Despite being the most global of the country’s cities, São Paulo is also “the most Brazilian of cities” — with both the flattering and derogatory connotations that may imply. Some of the traits of the so-called Brazil cost — the increased operational costs that come from doing business in Brazil — are found and magnified here. 
Whereas Shanghai features more than 600km of subway lines; in São Paulo there are roughly 80km. While in Paris, you may go fishing or boating in the Seine; in São Paulo, the urban portions of the rivers Tietê or Pinheiros are still largely open sewers, despite recurrent efforts to clean them up. 
The street signs are presented in Portuguese only and very few people outside of those that work in hotels can give you directions or entertain a basic conversation in English. 
São Paulo is also very Brazilian in its contrasts. In Rio de Janeiro, the symbols of mixed socio-economic fortune sit side by side; a $10m dollar beachfront apartment in Ipanema is just 300m away from the Cantagalo slum. 
But in São Paulo there are additional distinctions. It still has very deficient public transport while also having the world’s largest fleet of armoured vehicles and more helicopter pads than New York. 
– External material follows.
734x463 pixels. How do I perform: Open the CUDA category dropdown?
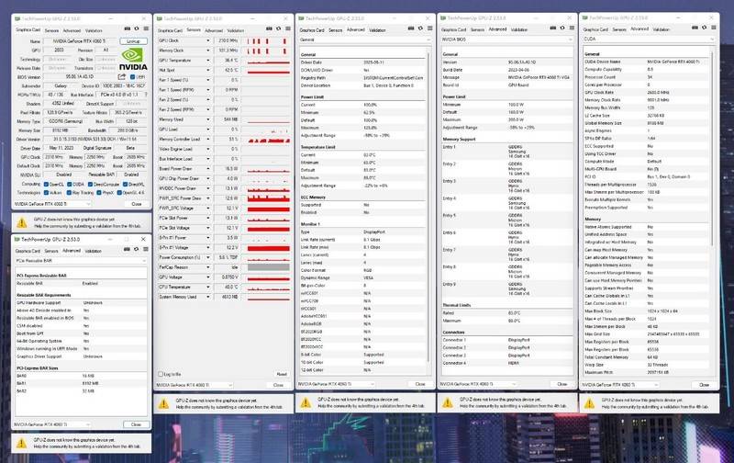pos(713,40)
It has negligible ethnic or religious strife, no terrorist threats, while some areas such as Jardim Paulista are said to be as safe as Sweden. But districts such as Jaçanã, with 23 murders per 100,000 people, are as violent as crime-ridden Mexico City, although the murder rate in São Paulo is about half that of Rio’s. 
Yet, were the city of São Paulo to be an independent country, it would have the world’s 49th largest gross domestic product, while being the best example of Brazil’s inability to overcome some of its most basic problems. 
The motto of this urban powerhouse is non ducor, duco (I am not led, I lead). 
The city’s great achievements stand as an example of what Brazil’s potential can accomplish. 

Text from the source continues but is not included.